Greenwald explained that the U.S. government has changed the meaning of the term “Endless War” from a “dramatic rhetorical license” to a “precise description of America’s foreign policy.”
“Long before Americans were introduced to the new 9/11 era super-villains called ISIS and Khorasan, senior Obama officials were openly and explicitly stating that America’s ‘war on terror,’ already 12 years old, would last at least another decade,” wrote Greenwald.
Greenwald referenced a 2012 article from the Washington Post, which stated that some U.S. officials say “no clear end is in sight,” and that the United States has reached “only the midpoint of what was once known as the global war on terrorism.”
Pentagon Official, Michael Sheehan, confirmed this when he was asked how long the war on terror would last, at a hearing held by the Senate Armed Services Committee, in 2013, and he said it would be “at least 10 to 20 years” from that date.
After a hearing in 2010, in which members of the Obama administration admitted that in their eyes, the war on terror has “no geographic limit,” Maine’s Independent U.S. Senator, Angus King, said it was the “most astoundingly disturbing hearing,” he had been to.
“You guys have essentially rewritten the Constitution today,” said King, following the hearing.
“Amazingly, there is a very large question even in the Armed Services Committee about who the United States is at war against and where, and how those determinations are made,” wrote Jack Goldsmith, a former Department of Justice lawyer, on the blog Lawfare.
“Only in America are new 30-year wars spoken of so casually, the way other countries speak of weather changes,” commented Greenwald.
According to Greenwald, “All of that received remarkably little attention given its obvious significance.” He claimed that any doubts as to whether this “Endless War” was official “American doctrine,” should be eliminated after recent comments from two leading Democrats, both “former top national security officials in the Obama administration.”
Greenwald’s first example was Obama’s former Defense Secretary and CIA Director, Leon Panetta.

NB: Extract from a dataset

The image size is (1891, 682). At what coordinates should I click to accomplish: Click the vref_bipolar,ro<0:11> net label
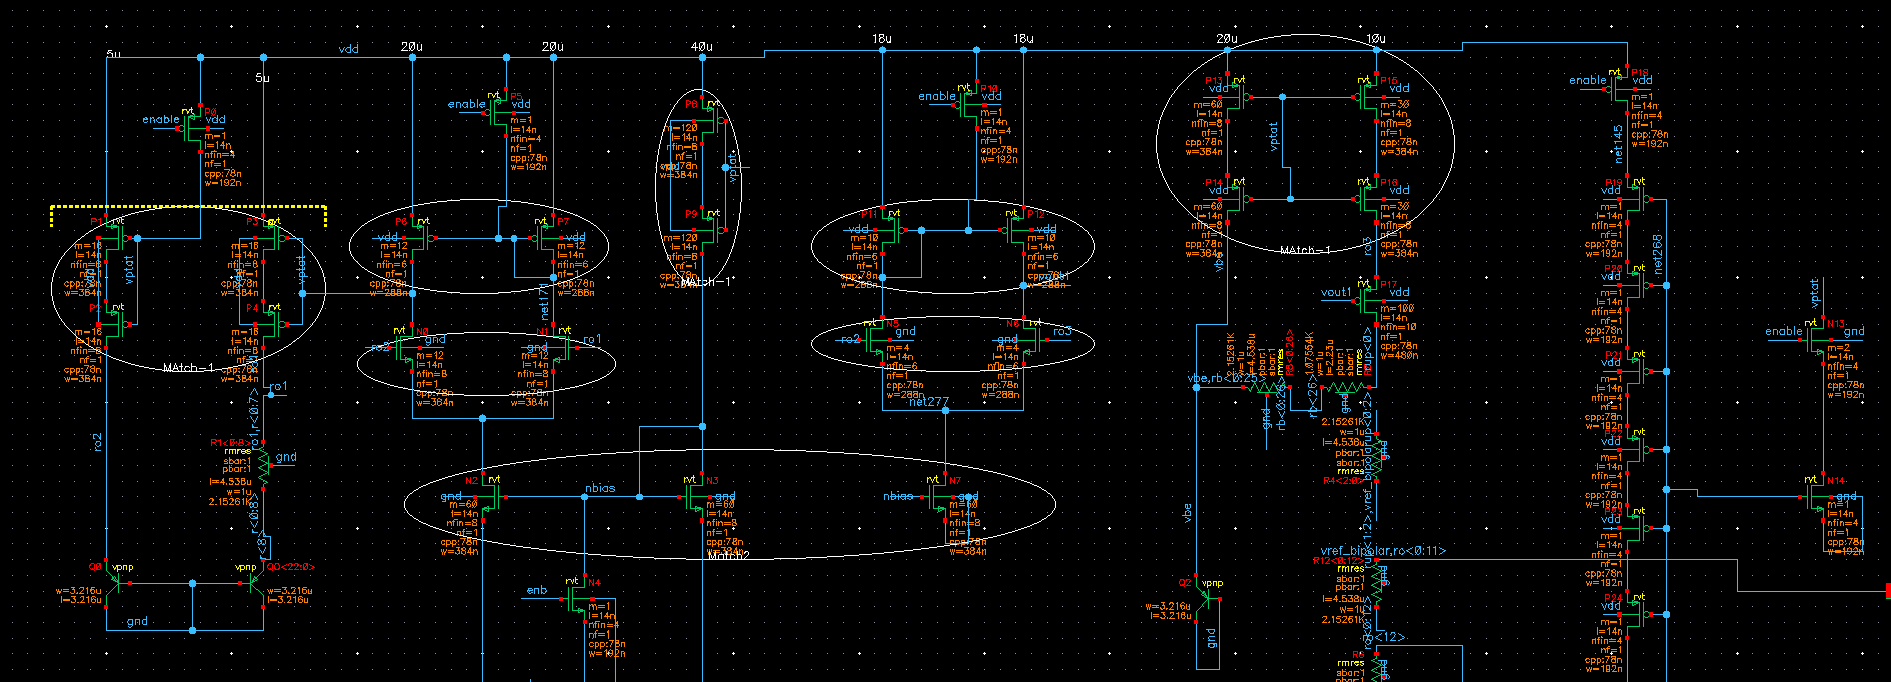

In an interview with USA Today, Panetta addressed Obama’s new operation, saying, “I think we’re looking at kind of a 30-year war.”

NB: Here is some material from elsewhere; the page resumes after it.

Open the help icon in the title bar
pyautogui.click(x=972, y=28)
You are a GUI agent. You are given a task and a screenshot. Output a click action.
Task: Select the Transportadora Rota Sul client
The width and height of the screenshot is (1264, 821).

Panetta said that this war “will have to extend beyond Islamic State to include emerging threats,” and he went on to criticize President Obama for being insufficiently militaristic, even though, Greenwald mentioned, Obama officials are the ones who have told the public to think of The New War “in terms of years.”

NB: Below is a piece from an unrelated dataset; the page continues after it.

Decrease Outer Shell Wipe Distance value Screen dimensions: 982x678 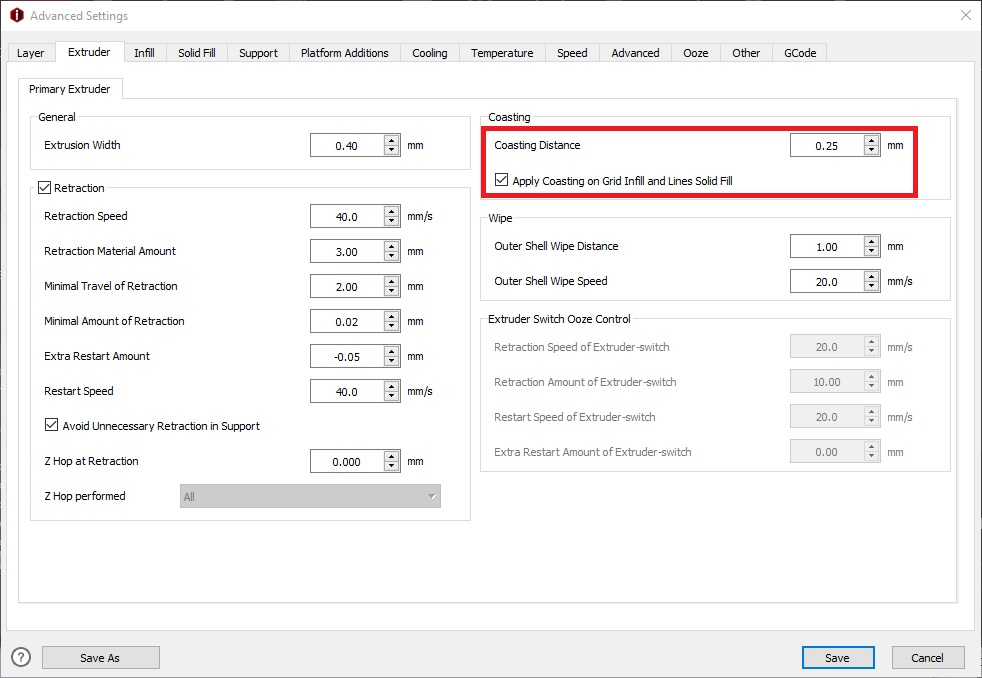point(872,251)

Panetta referred to possible emerging threats coming from “Nigeria, Somalia, Yemen, Libya and elsewhere.” Greenwald pointed out that the use of the word “elsewhere,” meant that this war not only has no time constraints, it also has no geographic constraints.
Greenwald’s second example of a Democrat, who removed all doubt that an endless war was just another part of U.S. foreign policy, was Hillary Clinton. At a recent event in Ottawa, Ontario, Clinton called the battle against Islamic State militants “essential,” and claimed that it would be a “long-term struggle.”
Greenwald concluded that this “endless war” would entail a “massive transfer of public wealth to the ‘homeland security’ and weapons industry.”
“A state of endless war justifies ever-increasing state power and secrecy and a further erosion of rights.”